Avionics: How well are humans able to localize sounds?

Lee: We have run thousands of experiments in the past couple of years–hundreds and hundreds of different types of experiments–because we’re trying to maximize people’s efficiency. We found out the best places to put the sounds if you want to listen to seven people. For example, equal spacing of sounds is not optimal most of the time. Most people can localize a sound to about 10 to 12 degrees. The best localizers can detect sounds at spacings of about 2 degrees. Conversely, we found out that some people are naturally bad localizers, just as some people are color blind. They can’t localize within 30 degrees.

Avionics: Could you give us an example of the head transfer function?

Lee: The best example I can think of is a car stereo. It’s got filters: bass boost, etc. Sounds coming in from the radio station are running through a filter that makes the sounds appear to be more powerful. They are amplifying some of the midranges. You prop up a lot of the other stuff and get mostly in the speech range. So then the voices come through a lot clearer even if the signal’s been distorted a little bit. That’s the same thing we’re doing, essentially, except with the interaural time delay and the interaural frequency effect. So it’s filtering, not a modulation. And we pay attention to the timing, which is kind of a phase delay.

Avionics: How many sounds can a listener discriminate simultaneously?

Lee: We can put up as many signals as you want. One of the research efforts we do here is to examine how much an individual can logically take in. I’ve actually got some data on that. The answer is, once you get past four or five people talking at the same time, then your ability to comprehend what they’re saying begins to drop off, although some people can do 12 people. But you can listen to all five at the same time. We’ve actually found that by spatially separating the sound, we can improve people’s intelligibility scores, We recreate what occurs naturally over a headset. So now it’s easier to keep track of people that are talking, and who’s doing the talking.

Avionics: You have to have a stereo headset and a head tracker?

Lee: With a monaural headset, if you’re listening to two people, you probably can catch most of the right answers although they step on each other a little bit. With stereo headsets, you can put one in each ear, and that’s good. So 3D audio doesn’t give you much of an advantage with two talkers.

As you bring up the number of people, however, your ability to listen to all of them degrades to the point where, when you get seven people talking, you’re only getting 20 percent of the correct responses about things you’re supposed to be looking for. Whereas, with that same scenario, with nothing changed except plugging in 3D audio in your stereo headset, people can get up to 60 percent of the correct answers. For most applications you would need a head tracker, too. Without it you would lose the directional information when you turn your head.

Avionics: Why is 3D audio technology so easy to use?

Lee: We think that people who listen to multiple conversations through 3D audio are able to comprehend critical information better because it is getting them closer to the natural way their audio systems were trained as they were growing up.
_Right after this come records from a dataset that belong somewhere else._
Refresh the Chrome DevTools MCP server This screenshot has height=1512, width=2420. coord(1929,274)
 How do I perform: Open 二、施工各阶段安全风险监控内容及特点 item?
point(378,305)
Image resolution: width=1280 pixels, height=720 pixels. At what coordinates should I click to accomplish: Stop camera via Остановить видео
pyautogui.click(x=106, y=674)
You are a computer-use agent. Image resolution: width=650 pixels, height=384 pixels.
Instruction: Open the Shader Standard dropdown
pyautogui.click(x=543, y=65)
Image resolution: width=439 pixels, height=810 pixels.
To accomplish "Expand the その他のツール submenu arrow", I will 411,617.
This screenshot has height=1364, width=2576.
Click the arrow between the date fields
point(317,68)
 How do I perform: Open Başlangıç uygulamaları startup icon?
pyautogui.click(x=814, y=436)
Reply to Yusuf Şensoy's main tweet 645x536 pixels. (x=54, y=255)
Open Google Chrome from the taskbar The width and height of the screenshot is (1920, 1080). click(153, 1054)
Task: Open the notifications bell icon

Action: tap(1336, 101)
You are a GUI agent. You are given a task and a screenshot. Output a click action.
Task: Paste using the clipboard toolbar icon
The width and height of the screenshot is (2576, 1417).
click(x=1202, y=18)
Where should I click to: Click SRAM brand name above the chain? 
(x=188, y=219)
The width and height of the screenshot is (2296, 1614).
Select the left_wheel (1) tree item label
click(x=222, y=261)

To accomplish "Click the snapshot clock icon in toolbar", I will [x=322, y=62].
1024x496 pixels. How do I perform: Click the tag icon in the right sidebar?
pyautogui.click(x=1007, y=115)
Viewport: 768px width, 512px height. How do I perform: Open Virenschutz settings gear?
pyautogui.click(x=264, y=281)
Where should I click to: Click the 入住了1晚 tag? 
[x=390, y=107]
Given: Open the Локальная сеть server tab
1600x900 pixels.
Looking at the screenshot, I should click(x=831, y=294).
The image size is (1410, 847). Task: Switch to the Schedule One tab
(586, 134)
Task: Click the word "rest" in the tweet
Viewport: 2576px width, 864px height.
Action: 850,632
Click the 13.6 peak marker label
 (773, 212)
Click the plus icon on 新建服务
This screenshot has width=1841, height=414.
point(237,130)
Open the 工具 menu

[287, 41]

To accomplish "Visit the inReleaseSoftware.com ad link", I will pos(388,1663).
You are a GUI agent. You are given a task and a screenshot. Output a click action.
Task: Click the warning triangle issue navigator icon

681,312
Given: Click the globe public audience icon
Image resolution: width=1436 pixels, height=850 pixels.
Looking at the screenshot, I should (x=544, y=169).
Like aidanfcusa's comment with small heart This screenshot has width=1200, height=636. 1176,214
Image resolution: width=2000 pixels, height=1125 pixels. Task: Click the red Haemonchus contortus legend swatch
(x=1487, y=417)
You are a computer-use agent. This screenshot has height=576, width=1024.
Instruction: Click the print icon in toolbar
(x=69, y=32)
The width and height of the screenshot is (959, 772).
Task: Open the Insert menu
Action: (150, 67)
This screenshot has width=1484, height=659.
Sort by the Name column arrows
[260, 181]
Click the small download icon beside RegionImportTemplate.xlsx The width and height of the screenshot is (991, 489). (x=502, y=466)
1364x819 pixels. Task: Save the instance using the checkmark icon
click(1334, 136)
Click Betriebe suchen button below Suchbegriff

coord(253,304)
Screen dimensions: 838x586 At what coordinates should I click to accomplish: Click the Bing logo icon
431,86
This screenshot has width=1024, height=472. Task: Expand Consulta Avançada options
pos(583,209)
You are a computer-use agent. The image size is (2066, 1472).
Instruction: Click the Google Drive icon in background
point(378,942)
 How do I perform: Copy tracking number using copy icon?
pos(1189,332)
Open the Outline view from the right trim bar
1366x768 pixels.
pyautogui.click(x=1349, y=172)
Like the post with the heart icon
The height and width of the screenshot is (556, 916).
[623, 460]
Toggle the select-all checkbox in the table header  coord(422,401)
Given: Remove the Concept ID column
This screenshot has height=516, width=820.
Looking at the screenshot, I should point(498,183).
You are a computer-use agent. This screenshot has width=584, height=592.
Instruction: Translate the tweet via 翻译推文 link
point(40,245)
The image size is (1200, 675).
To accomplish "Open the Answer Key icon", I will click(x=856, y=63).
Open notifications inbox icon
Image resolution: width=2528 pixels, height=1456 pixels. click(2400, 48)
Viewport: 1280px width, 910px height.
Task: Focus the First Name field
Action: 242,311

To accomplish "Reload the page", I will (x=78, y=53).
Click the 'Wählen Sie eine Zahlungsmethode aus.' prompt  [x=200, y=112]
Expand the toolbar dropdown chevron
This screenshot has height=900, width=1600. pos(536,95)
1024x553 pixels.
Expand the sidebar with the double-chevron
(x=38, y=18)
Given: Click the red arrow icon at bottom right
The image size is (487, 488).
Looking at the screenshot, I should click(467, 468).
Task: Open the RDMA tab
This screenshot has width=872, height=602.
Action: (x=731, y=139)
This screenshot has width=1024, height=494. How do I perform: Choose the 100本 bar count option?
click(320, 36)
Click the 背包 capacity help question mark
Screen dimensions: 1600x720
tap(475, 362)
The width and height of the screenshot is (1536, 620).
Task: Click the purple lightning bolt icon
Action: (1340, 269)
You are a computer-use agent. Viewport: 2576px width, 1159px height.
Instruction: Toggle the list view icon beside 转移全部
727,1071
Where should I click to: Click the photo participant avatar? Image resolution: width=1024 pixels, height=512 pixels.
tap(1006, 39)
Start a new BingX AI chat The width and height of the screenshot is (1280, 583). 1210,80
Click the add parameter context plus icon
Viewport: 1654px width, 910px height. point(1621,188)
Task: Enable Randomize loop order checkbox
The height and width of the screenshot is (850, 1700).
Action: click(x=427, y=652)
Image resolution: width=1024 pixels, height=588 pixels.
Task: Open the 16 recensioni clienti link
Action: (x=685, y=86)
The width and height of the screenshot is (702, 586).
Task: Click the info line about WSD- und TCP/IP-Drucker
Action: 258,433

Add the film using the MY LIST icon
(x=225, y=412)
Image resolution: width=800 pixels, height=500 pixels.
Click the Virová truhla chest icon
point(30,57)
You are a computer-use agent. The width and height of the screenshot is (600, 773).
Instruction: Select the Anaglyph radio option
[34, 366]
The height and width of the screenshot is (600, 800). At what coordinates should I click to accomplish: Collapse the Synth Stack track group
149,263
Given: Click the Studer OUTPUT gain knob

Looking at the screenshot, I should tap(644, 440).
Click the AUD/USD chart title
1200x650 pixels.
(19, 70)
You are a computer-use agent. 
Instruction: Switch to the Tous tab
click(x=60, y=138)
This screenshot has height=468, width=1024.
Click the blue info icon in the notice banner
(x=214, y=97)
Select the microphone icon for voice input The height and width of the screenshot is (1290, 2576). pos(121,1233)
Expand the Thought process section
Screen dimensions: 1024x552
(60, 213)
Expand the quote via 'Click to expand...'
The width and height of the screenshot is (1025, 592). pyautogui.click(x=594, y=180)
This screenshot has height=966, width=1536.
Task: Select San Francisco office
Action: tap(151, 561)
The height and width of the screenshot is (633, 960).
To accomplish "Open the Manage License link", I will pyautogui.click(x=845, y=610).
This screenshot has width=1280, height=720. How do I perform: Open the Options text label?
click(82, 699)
Tests show that with spatial audio all listeners, even untrained listeners, can pick out target items with higher accuracy.

Avionics: What else are you looking at?

Lee: If you vary the volume and pitch, you can improve people’s comprehension because you make distinctions of both space and content. We can do the spatialization of sound, but now we are looking at what content or symbology we should put out in space to help a person do a job better. We’re also looking at voice inflections and distance cueing. And how do you pick up that something is moving? You can put in a frequency shift, but that’s not what people are picking up on. We are trying to understand what people actually cue in on to improve their ability to process the content of the communication.